BEGIN

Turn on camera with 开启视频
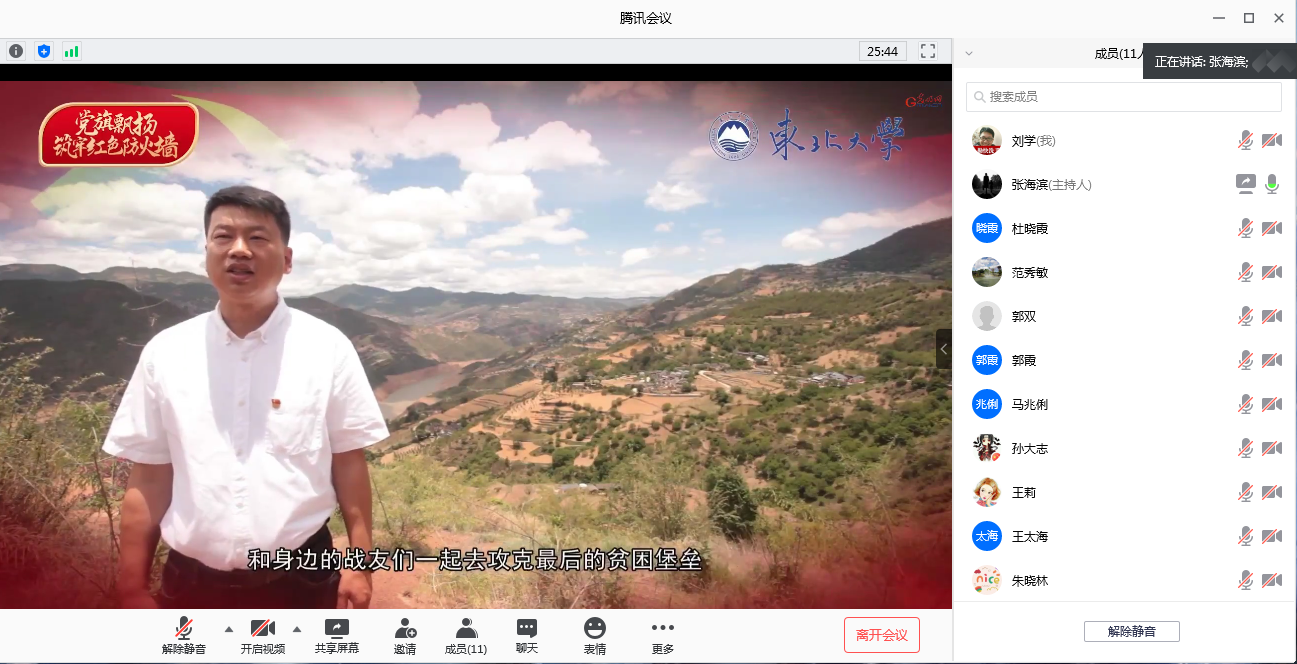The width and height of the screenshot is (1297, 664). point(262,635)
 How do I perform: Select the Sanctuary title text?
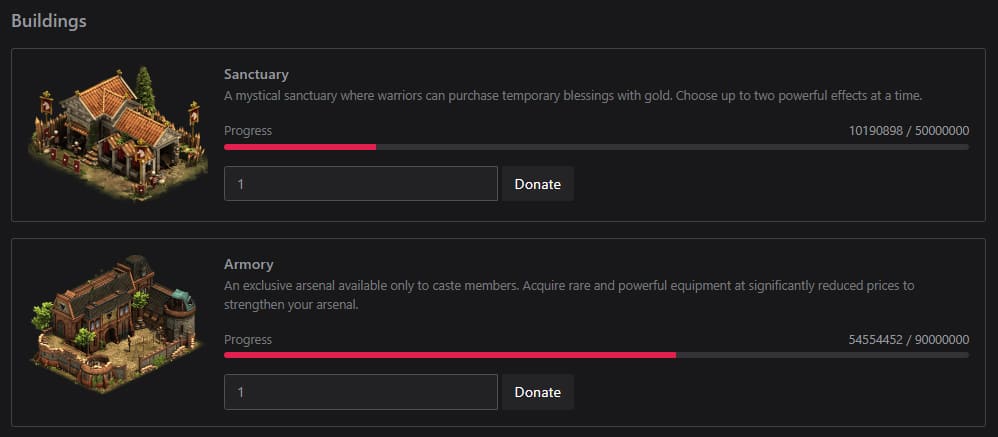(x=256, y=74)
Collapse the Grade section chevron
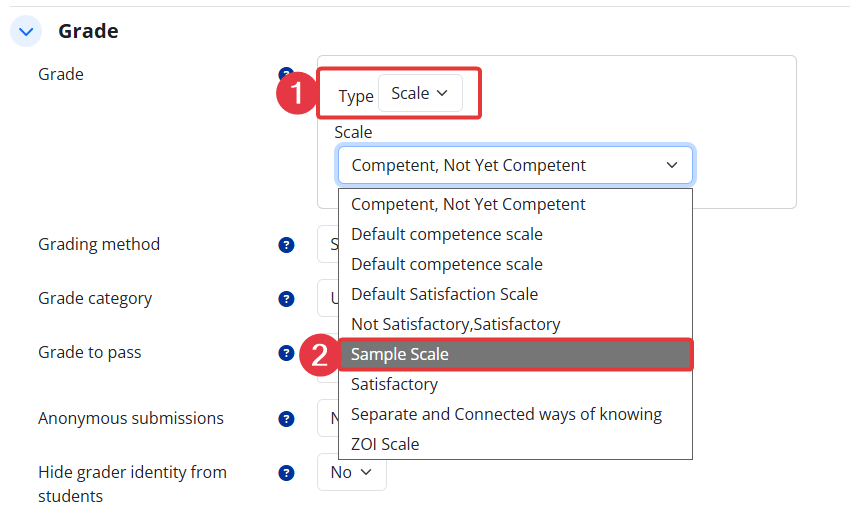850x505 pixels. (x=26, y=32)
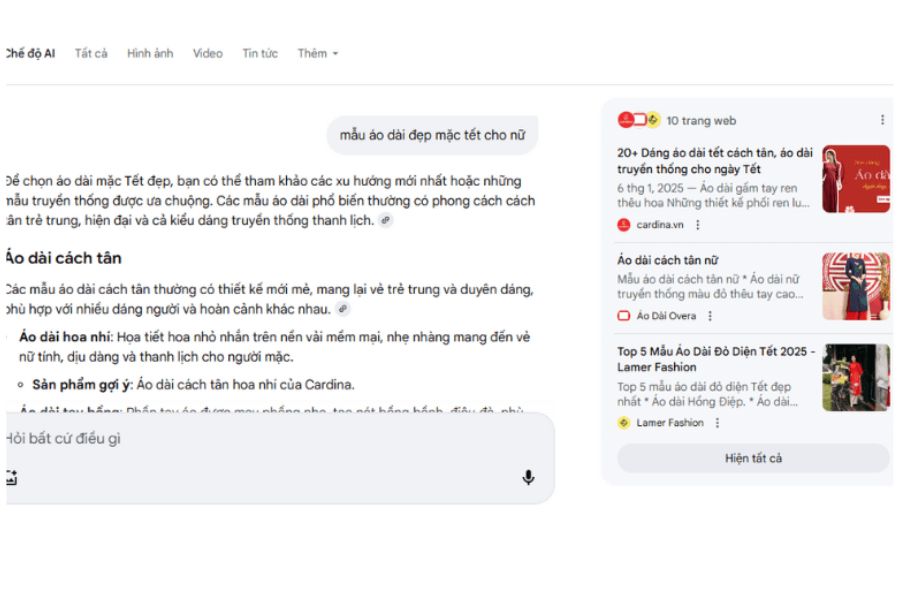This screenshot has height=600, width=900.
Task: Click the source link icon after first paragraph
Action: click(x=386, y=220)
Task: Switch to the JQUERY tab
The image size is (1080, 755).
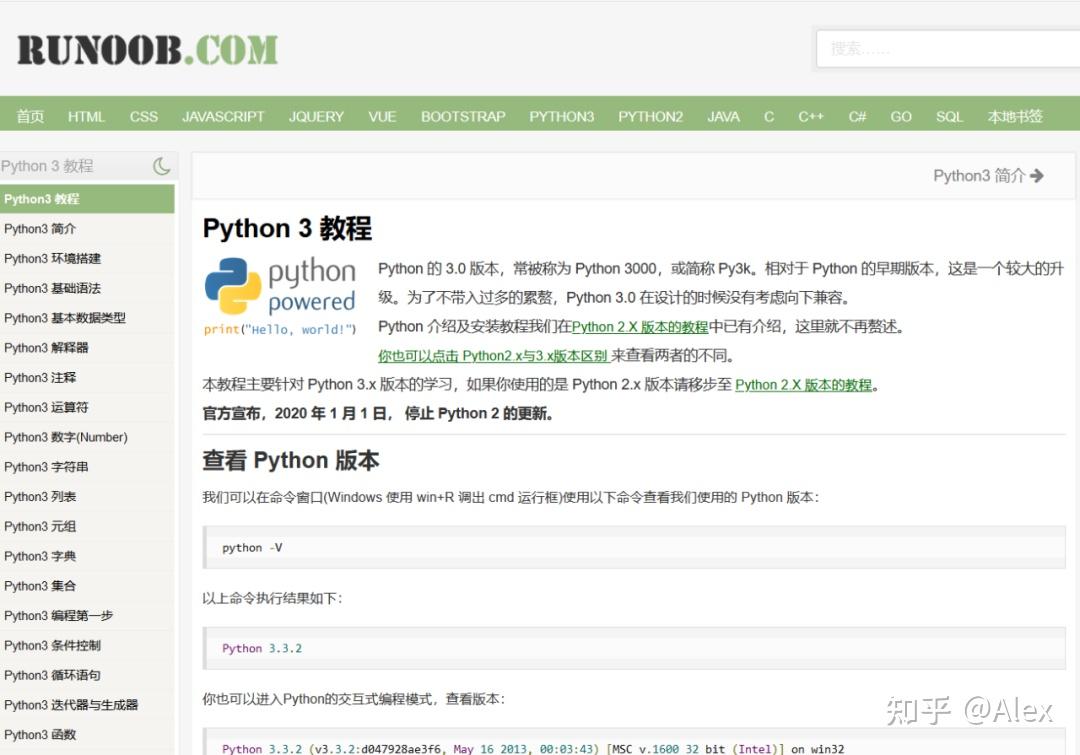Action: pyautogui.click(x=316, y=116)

END
BEGIN

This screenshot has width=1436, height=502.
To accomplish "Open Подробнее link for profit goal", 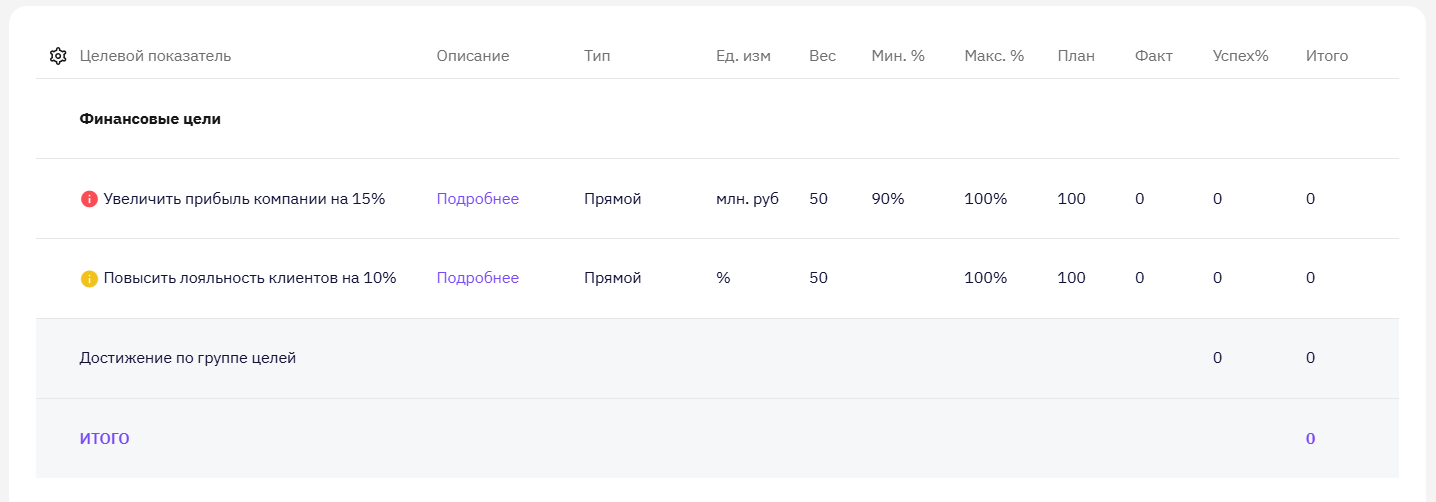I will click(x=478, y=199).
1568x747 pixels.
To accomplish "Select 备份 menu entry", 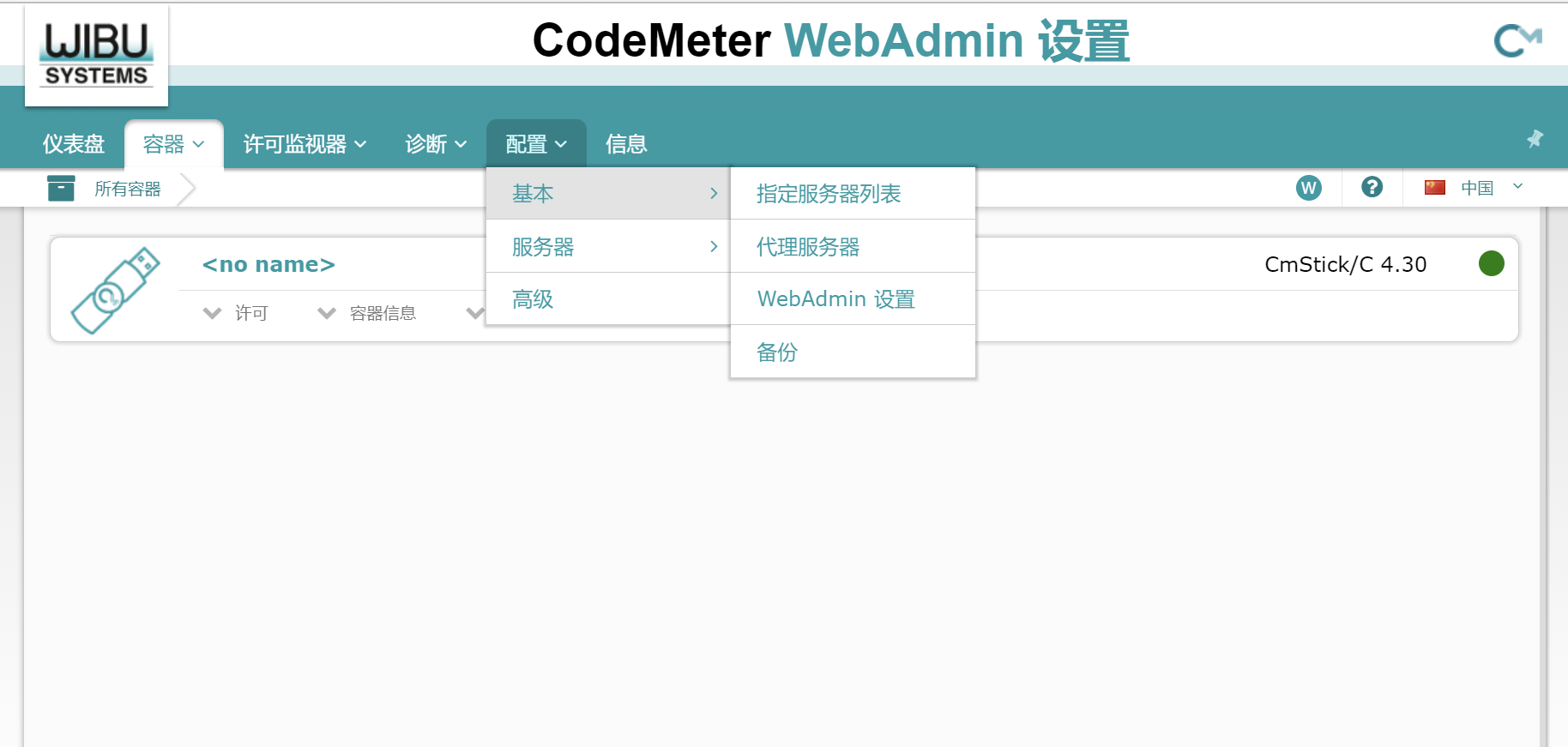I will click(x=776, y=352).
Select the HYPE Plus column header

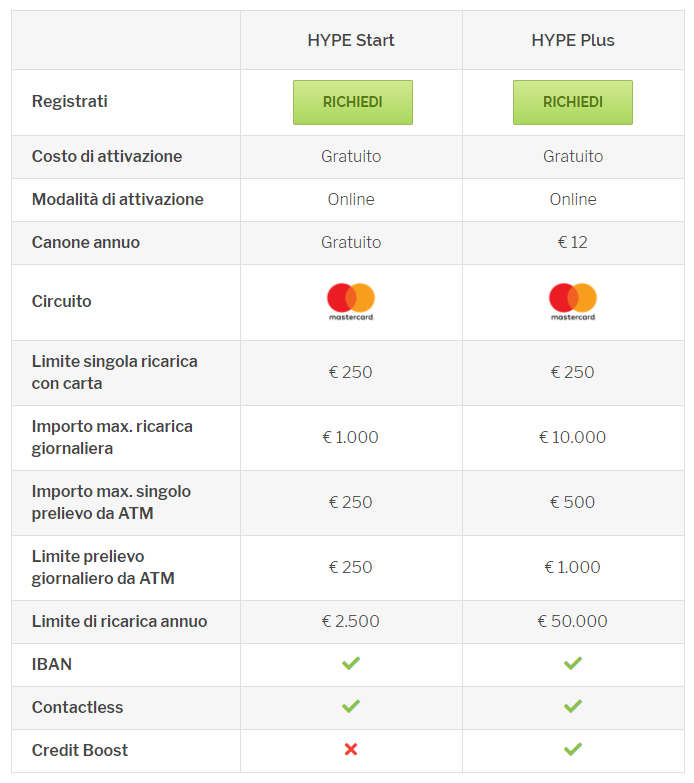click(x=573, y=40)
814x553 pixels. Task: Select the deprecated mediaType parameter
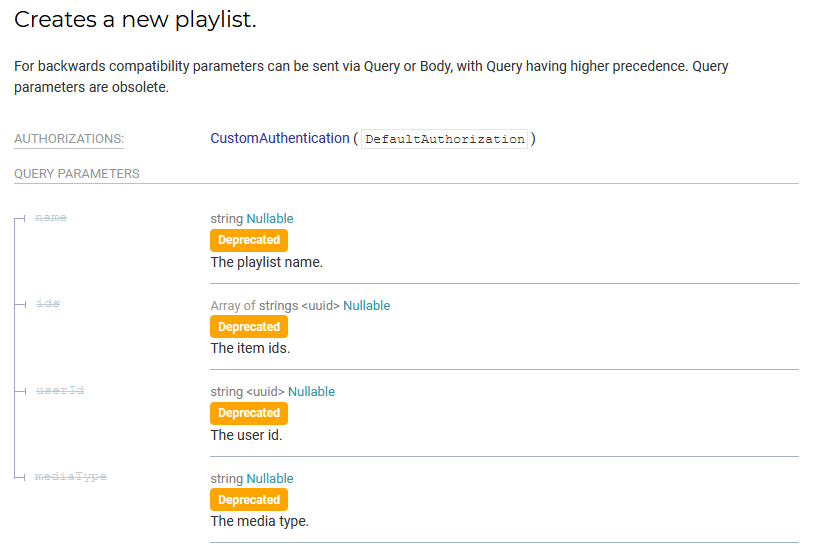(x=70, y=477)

END
BEGIN

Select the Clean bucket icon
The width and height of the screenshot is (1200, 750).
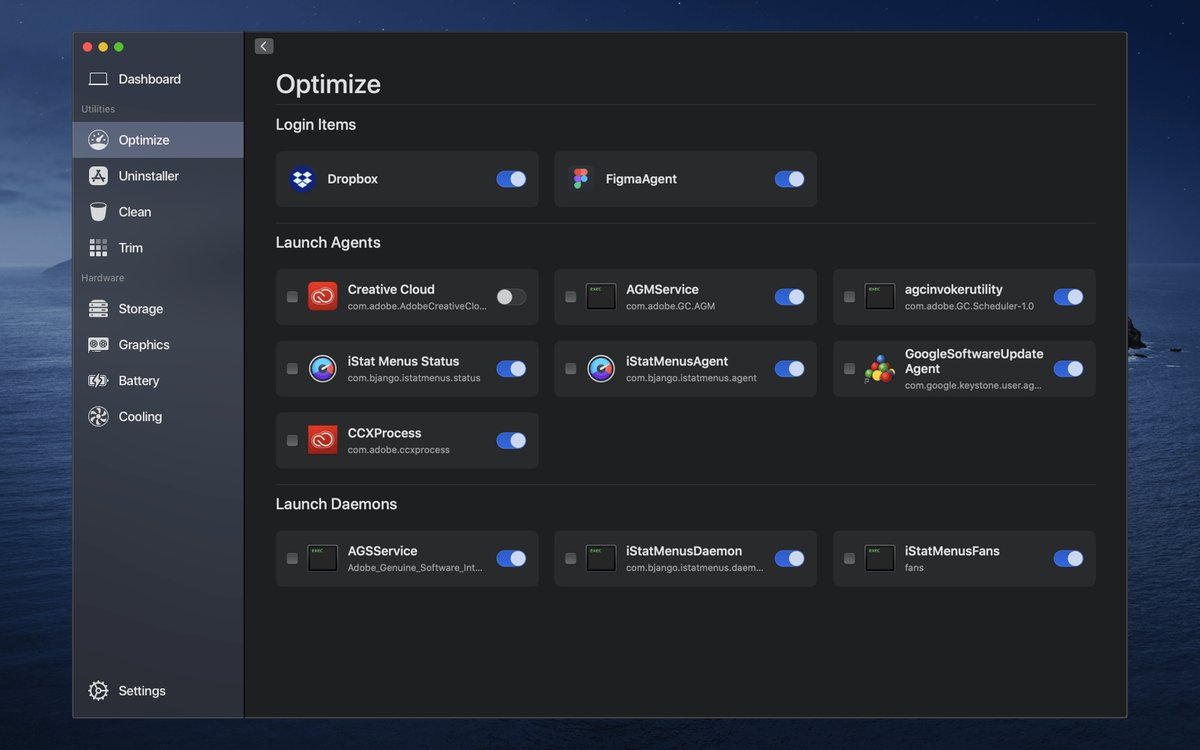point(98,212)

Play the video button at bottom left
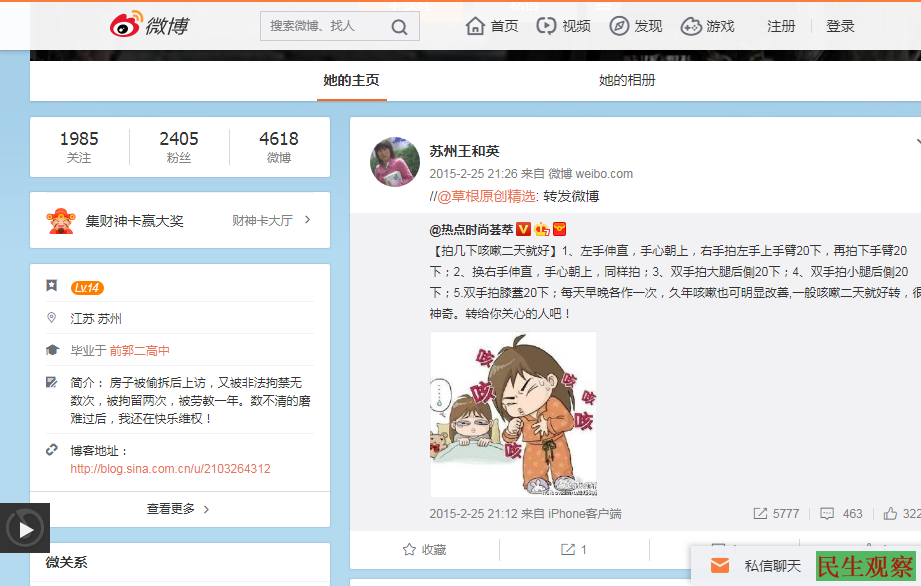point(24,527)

END

Exercise objective: Repeat, word for word, the lines of the material above from the one holding "Turn on camera with 开启视频" through the one holding "Task: Switch to the JQUERY tab". Leave out pictures.

Solved exercise:
Turn on camera with 开启视频
The width and height of the screenshot is (1297, 664). point(262,635)
 How do I perform: Select the Sanctuary title text?
(x=256, y=74)
Collapse the Grade section chevron
850x505 pixels. (x=26, y=32)
This screenshot has height=600, width=900.
Task: Click the source link icon after first paragraph
Action: click(x=386, y=220)
Task: Switch to the JQUERY tab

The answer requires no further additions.